The arbitrator has the power to make procedural orders e.g. an interim payment and to give directions on evidence e.g. on whether expert evidence is needed or document should be disclosed. As you can see from the list above, the parties, together with the arbitrator set the timetable for the process. The parties can agree or the Arbitration Act 1996 sets out default provisions for what happens if there is a procedural default. This can result in a peremptory order which is similar to an unless order (made under the Civil Procedure Rules) i.e. take a step or else there is a sanction.

The hearing
This is not automatic and an award can be made without an oral hearing. If there is to be a hearing, then the parties and the tribunal should consider the form it is to take and how the evidence will be presented;


  • Adversarial or inquisitorial

  • Written submissions or oral argument

  • Sworn or unsworn evidence

  • Witness conferencing – “hot tubbing” or simultaneous evidence from a number of witnesses, usually experts. This tends to result in a more inquisitorial approach to the issues.

Note: the arbitrator does not have the power to compel witnesses to attend, if this needed, an application must be made to the court.


The award
This must be made in writing with reasons for the award. The award can include interest and costs and is final and binding (unless otherwise agreed). The award must be served on the parties and the arbitrator can withhold the award if his/her fees are not paid.
Both fees and costs can be apportioned between the parties and there may well be submissions on what costs are recoverable and who should pay what to whom – much like the summary assessment procedure under the CPR.

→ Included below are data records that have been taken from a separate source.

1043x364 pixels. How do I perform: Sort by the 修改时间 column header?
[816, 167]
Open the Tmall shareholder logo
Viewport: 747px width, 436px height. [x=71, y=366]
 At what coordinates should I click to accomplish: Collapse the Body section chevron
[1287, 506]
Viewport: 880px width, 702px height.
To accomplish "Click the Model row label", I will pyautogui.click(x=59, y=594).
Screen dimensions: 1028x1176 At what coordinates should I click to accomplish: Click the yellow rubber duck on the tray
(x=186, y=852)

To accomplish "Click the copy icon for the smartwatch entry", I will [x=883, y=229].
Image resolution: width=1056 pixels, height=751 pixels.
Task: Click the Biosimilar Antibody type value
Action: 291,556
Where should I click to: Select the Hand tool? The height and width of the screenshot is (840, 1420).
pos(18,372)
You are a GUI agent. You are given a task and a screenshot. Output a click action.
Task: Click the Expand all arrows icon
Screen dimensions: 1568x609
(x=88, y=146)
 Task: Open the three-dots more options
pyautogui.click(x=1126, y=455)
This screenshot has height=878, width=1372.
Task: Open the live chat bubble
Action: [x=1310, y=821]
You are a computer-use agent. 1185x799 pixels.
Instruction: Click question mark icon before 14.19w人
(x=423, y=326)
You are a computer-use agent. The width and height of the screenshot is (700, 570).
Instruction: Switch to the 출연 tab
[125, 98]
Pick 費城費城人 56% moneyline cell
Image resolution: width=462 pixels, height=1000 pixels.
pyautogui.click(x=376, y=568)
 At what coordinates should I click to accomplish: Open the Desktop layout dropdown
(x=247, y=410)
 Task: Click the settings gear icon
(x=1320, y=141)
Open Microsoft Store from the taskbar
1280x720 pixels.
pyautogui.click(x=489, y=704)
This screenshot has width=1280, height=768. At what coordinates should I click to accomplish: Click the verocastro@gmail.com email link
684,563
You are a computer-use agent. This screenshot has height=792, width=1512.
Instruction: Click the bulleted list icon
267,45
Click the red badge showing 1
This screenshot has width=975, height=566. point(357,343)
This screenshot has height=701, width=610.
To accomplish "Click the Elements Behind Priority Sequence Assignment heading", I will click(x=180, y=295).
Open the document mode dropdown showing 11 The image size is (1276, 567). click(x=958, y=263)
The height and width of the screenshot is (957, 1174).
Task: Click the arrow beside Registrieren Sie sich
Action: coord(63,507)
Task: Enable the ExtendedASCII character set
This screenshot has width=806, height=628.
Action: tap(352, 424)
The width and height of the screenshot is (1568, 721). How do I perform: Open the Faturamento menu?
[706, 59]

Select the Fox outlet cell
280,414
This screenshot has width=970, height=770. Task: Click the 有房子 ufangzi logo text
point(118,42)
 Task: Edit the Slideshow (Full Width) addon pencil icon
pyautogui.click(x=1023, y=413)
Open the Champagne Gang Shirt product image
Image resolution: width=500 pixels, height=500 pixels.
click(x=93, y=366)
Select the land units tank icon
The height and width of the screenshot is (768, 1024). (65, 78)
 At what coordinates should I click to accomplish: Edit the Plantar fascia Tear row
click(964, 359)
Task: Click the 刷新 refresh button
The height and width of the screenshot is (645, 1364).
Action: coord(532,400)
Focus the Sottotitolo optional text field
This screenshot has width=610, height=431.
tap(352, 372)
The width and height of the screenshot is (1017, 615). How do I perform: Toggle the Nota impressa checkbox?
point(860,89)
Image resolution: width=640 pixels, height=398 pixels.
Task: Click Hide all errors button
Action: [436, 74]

  1. Challenges to an arbitral award and appeals


Challenges
Once the arbitrator has given a decision there are limited grounds for a challenge;


  • Serious irregularity (affecting the tribunal, proceedings or award) and that

  • Caused or will cause substantial injustice

Review 31.45 - 31.60 on the meaning of serious irregularity. If the court agrees there has been a serious irregularity, it can;




  • Remit the award for reconsideration

  • Set aside part or all of the award

  • Declare the award has no effect, again in part of whole


Appeals
An appeal is only possible on a point of law and the parties can exclude this by agreement. The parties must identify the question for law arising from the decision and not confuse it with findings of fact. The appeal must be made within 28 days of the award s 70, Arbitration Act 1996 and an application for permission must be made. This is a written application and will usually be determined on the papers with any oral hearing time limited. See 31.74 - 31-80 for the grounds on which permission can be sought and an appeal allowed. If the appeal is allowed the court may;


  • Vary the award

  • Remit the award for further consideration, in whole or in part

  • Set aside the award, in whole or in part

  • The court can also confirm the award

Any claim arising from the arbitration is commenced as a Part 8 claim in the High Court.